[Ejercicio propuesto] ¿Puedes presentar en una tabla Markdown, con las columnas Índice y Entrada, las líneas del listado situadas entre la que contiene "Select the Chascomus city marker" y la que contiene "[x=1431, y=713]", ambas incluidas, sin las líneas en blanco?

[Listado mostrado]
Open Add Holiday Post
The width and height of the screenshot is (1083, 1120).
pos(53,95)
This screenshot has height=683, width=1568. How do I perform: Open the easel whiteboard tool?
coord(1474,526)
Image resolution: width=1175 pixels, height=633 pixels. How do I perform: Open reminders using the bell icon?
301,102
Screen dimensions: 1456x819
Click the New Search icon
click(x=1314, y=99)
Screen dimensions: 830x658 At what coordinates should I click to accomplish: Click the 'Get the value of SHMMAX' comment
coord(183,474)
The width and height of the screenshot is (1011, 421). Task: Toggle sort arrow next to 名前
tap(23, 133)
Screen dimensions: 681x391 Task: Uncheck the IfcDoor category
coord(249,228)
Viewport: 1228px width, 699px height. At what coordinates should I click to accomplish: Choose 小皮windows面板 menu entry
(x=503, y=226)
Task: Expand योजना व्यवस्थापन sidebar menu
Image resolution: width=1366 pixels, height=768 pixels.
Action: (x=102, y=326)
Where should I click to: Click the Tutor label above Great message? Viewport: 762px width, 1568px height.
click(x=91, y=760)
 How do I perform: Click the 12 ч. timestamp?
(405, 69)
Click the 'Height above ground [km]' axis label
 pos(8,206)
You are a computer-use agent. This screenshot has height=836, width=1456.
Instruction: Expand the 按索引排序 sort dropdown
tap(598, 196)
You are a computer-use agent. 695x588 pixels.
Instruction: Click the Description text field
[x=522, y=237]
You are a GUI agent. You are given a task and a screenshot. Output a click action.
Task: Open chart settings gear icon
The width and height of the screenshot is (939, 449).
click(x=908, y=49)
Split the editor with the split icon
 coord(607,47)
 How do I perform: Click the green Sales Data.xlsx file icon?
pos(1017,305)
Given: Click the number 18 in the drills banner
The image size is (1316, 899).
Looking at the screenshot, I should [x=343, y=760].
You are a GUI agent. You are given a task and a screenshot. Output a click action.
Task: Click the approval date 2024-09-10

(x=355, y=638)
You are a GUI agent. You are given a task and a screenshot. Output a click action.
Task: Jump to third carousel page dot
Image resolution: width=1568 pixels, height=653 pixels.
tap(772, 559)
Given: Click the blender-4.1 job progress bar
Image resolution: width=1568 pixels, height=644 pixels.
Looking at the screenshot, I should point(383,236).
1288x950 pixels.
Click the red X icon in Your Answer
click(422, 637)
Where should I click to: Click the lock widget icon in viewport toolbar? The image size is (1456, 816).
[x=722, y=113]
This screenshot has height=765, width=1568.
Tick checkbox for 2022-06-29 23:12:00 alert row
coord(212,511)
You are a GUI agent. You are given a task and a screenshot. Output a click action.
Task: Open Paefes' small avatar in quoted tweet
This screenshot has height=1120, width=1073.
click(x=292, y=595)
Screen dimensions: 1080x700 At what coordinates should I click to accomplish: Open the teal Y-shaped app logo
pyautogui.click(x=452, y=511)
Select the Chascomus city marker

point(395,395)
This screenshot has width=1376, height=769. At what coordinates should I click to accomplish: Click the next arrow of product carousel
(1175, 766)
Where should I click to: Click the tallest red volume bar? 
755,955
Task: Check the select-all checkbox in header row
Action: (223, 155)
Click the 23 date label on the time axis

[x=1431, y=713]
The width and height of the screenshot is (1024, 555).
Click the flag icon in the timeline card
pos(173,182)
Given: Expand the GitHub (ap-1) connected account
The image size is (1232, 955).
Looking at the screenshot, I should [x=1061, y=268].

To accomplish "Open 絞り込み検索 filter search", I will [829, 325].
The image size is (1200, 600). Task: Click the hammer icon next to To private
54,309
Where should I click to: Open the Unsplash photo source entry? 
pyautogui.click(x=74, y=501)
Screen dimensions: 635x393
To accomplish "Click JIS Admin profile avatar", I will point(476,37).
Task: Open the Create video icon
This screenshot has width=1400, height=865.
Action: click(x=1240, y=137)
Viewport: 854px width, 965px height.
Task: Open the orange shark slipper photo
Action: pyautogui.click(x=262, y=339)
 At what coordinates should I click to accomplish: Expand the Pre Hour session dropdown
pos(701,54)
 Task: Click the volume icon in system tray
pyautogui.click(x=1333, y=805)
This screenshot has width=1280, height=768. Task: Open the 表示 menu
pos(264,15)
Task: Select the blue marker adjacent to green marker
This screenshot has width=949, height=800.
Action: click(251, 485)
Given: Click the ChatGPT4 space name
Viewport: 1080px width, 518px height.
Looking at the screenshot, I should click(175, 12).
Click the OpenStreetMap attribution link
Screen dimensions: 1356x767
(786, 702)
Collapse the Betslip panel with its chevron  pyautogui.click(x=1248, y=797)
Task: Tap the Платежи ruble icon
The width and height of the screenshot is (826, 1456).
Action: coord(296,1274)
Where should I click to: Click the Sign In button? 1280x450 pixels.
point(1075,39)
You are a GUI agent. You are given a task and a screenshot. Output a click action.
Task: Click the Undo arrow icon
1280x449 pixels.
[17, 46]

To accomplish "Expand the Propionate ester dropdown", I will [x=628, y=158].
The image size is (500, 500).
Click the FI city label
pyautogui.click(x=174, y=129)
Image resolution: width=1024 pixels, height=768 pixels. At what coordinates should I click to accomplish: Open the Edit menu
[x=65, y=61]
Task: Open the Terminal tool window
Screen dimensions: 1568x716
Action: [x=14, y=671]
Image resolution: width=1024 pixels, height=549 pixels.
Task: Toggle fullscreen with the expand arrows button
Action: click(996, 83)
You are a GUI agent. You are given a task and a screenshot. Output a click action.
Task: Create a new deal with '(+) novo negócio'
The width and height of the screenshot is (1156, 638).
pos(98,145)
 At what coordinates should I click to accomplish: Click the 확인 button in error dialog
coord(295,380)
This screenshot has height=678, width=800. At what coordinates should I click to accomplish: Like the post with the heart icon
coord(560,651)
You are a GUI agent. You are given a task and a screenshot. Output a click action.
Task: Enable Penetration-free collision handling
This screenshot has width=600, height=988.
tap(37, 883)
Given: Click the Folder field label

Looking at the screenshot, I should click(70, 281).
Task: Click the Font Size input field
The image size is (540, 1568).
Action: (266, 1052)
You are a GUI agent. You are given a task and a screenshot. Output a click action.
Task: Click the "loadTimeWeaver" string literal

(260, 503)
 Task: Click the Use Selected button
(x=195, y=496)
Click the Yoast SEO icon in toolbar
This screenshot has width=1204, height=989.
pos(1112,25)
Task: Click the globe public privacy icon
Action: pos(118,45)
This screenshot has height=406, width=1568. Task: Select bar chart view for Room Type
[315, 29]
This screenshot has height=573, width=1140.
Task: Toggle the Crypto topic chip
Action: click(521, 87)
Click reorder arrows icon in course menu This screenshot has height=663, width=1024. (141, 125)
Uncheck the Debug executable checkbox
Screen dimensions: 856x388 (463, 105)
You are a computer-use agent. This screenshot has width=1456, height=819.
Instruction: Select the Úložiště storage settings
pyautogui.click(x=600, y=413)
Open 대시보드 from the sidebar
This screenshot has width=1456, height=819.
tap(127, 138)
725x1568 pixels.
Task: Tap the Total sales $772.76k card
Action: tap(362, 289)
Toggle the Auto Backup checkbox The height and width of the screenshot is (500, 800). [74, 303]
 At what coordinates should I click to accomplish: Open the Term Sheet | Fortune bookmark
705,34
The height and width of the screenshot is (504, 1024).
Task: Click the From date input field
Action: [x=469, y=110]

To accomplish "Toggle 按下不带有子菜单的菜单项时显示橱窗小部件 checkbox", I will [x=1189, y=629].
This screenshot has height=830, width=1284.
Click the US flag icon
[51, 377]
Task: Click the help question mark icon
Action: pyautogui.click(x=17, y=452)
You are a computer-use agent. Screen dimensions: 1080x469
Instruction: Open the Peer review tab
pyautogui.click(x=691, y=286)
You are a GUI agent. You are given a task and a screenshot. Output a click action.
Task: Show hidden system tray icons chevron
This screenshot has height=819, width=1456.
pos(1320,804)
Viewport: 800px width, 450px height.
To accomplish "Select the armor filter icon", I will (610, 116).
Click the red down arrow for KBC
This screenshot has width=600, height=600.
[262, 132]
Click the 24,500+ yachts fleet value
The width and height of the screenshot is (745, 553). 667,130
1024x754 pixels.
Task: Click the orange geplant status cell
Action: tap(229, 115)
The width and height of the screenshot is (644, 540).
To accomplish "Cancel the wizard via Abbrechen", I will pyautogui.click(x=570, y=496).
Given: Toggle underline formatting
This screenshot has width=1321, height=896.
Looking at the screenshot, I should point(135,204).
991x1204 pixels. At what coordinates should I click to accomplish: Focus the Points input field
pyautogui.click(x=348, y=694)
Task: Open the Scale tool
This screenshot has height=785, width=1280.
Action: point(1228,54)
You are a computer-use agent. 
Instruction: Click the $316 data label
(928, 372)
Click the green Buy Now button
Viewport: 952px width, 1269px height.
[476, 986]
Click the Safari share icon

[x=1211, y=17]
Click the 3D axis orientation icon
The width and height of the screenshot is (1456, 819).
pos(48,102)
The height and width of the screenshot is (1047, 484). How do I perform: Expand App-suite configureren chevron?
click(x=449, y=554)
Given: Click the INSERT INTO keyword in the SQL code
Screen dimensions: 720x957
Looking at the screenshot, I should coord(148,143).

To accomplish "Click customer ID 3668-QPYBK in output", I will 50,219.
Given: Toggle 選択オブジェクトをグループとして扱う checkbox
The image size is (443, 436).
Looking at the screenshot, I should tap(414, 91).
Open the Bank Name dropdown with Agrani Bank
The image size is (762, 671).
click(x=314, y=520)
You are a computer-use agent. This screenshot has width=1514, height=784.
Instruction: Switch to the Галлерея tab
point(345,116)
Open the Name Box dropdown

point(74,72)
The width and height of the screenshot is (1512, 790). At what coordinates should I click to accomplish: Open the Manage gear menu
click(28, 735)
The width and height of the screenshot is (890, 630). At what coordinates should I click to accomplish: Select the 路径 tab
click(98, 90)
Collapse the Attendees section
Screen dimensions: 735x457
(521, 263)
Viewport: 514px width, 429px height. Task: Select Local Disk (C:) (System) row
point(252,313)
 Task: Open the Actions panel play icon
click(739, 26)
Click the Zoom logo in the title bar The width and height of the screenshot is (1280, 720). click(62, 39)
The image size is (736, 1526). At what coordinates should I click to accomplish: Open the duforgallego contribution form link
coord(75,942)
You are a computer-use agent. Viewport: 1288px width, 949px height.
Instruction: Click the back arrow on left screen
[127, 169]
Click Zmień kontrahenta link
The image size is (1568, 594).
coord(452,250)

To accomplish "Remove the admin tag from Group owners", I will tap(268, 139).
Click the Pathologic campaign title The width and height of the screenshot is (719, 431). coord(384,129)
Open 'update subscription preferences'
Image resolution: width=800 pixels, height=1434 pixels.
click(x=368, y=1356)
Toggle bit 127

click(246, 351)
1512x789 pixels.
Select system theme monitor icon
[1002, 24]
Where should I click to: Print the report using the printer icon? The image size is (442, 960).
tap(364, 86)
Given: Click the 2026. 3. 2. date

[Tarea resuelta]
| Índice | Entrada |
|---|---|
| 1 | Select the Chascomus city marker |
| 2 | point(395,395) |
| 3 | This screenshot has width=1376, height=769. At what coordinates should I click to accomplish: Click the next arrow of product carousel |
| 4 | (1175, 766) |
| 5 | Where should I click to: Click the tallest red volume bar?  |
| 6 | 755,955 |
| 7 | Task: Check the select-all checkbox in header row |
| 8 | Action: (223, 155) |
| 9 | Click the 23 date label on the time axis |
| 10 | [x=1431, y=713] |